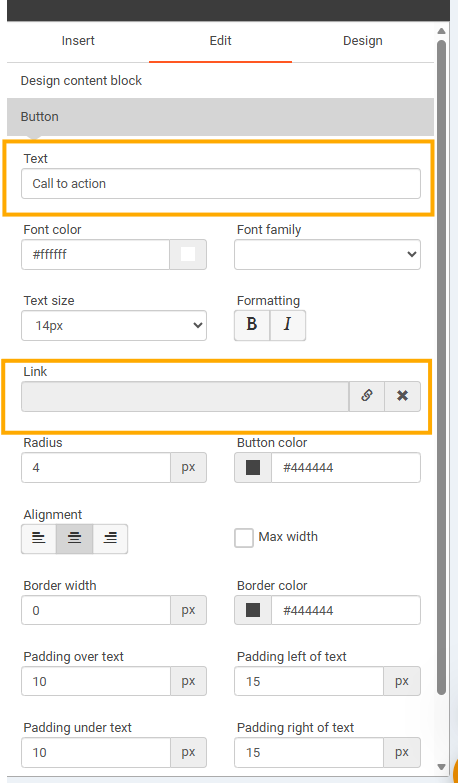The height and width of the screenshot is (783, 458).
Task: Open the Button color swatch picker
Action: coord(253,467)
══════════
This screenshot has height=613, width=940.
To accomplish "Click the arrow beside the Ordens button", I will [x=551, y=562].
══════════
Lay out the items starting at the line that contains "The height and" and ending at the line that contains "Action: coord(253,467)" as a Markdown table with columns Row and Line, omitting blank lines and leaving out the pictures.

| Row | Line |
|---|---|
| 1 | The height and width of the screenshot is (783, 458). |
| 2 | Task: Open the Button color swatch picker |
| 3 | Action: coord(253,467) |